Charles Cooney, professor emeritus of chemical engineering at the Massachusetts Institute of Technology, believes digital twins will be a very powerful tool for improving the quality and lowering the costs involved in developing biotherapeutics by speeding up regulatory approvals. Cooney says these drug therapy products are the pharmaceutical industry’s fastest-growing segment because there is a high degree of specificity for the product to treat its target disease. Digital twins with robust mechanistic models, supported by process analytical technology and analytical methods for important quality attributes, will improve assessment of safety and efficacy and speed up the approval process, he explains.

“You can begin to see how the technology is helping you improve the process for the patient.

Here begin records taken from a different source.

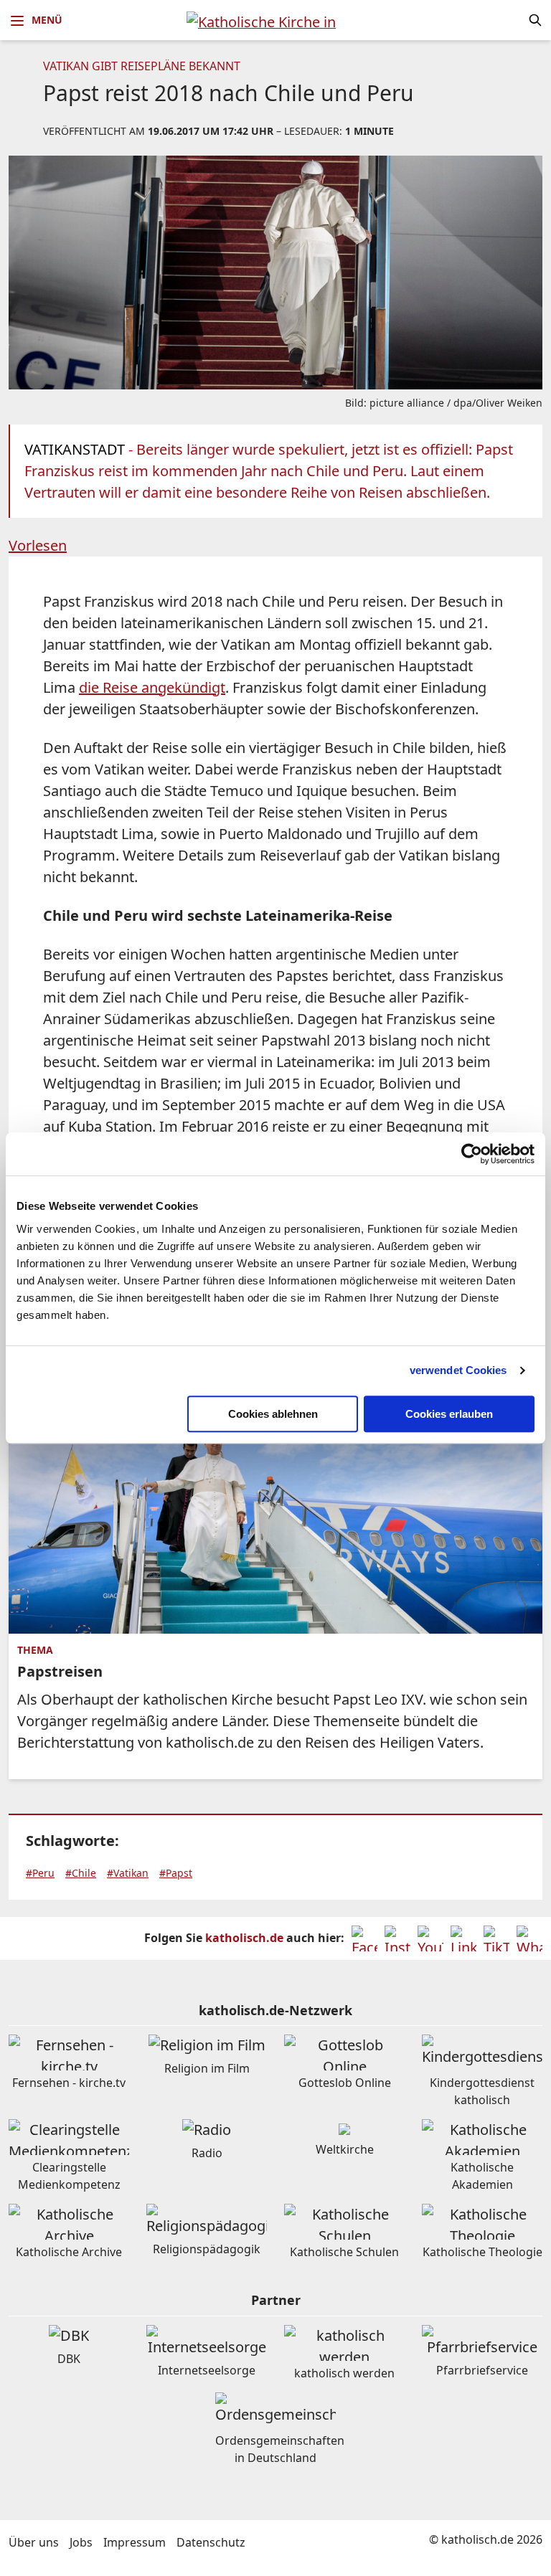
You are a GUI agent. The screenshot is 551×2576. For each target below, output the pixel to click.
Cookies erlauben (449, 1414)
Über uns (34, 2542)
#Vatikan (128, 1873)
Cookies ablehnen (273, 1414)
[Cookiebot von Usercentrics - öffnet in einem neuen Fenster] (471, 1154)
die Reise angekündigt (152, 687)
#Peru (40, 1873)
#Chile (80, 1873)
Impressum (134, 2542)
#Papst (175, 1873)
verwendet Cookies (458, 1370)
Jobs (81, 2542)
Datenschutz (210, 2542)
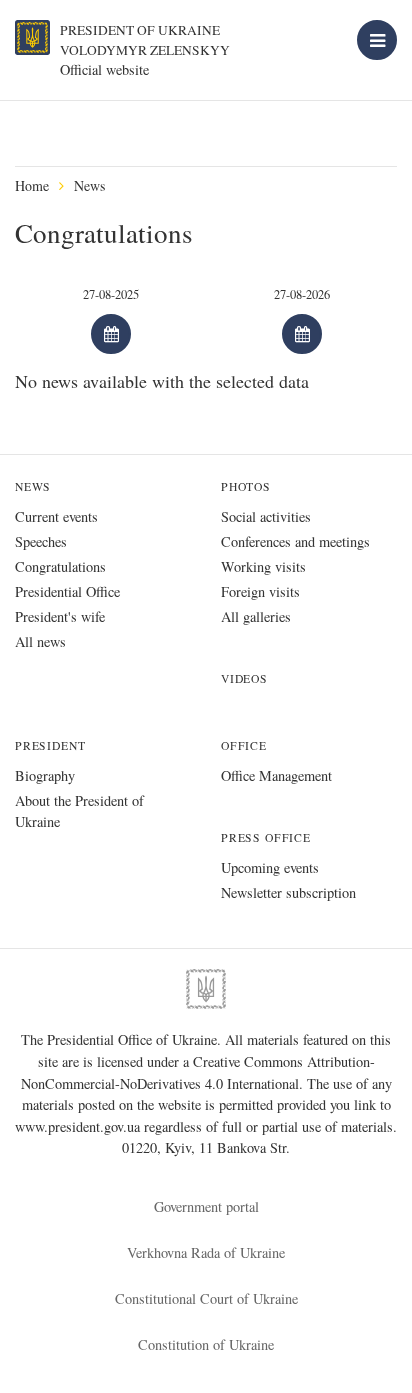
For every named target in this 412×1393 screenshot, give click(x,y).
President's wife (60, 616)
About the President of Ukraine (79, 811)
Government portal (206, 1206)
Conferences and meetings (295, 541)
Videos (244, 678)
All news (40, 641)
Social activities (266, 516)
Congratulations (60, 566)
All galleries (256, 616)
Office (244, 745)
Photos (246, 486)
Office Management (276, 775)
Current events (56, 516)
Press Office (266, 837)
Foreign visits (260, 591)
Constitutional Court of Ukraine (206, 1298)
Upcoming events (270, 867)
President (50, 745)
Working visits (263, 566)
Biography (45, 775)
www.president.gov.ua (79, 1126)
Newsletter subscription (288, 892)
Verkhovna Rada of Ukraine (206, 1252)
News (89, 185)
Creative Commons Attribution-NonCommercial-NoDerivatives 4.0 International (198, 1072)
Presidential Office (67, 591)
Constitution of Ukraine (206, 1344)
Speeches (41, 541)
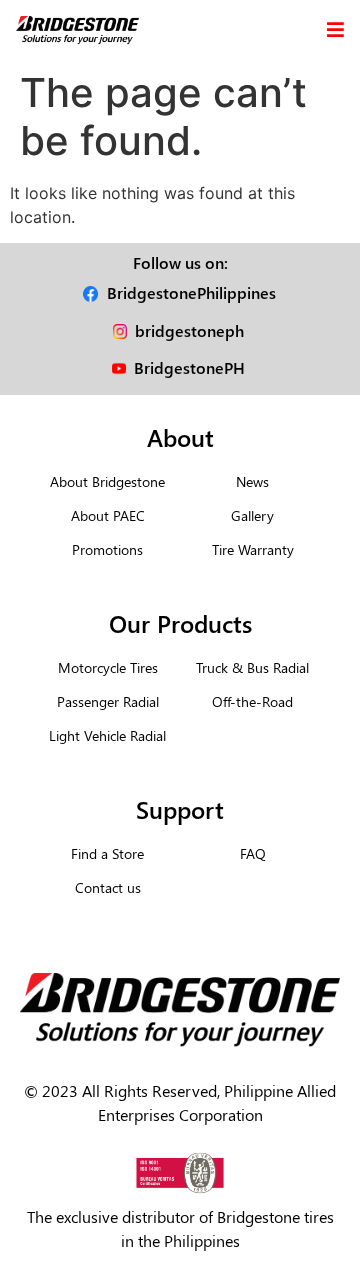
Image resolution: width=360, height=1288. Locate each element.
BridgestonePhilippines (191, 292)
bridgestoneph (189, 330)
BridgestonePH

And at the end of the day, the most important thing that we have to do is ensure the safety and efficacy of the patient experience,” says Cooney.

Oncology

According to an article in the journal Frontiers in Artificial Intelligence, Memorial Sloan Kettering Cancer Center is using digital twin technology to create a personalized virtual model that replicates a patient's tumor characteristics, genetics, and response to treatment. This digital twin is created by integrating comprehensive patient data, including imaging scans, genetic profiles, and clinical records.

Smart cities

Singapore has implemented a digital twin of its city-state. This ambitious project involves the integration of vast amounts of data from multiple sources, including transportation systems, utilities, and infrastructure networks. By fusing these diverse data sets, Singapore's digital twin offers a dynamic real-time representation of the city's functioning to improve traffic congestion and increase sustainability.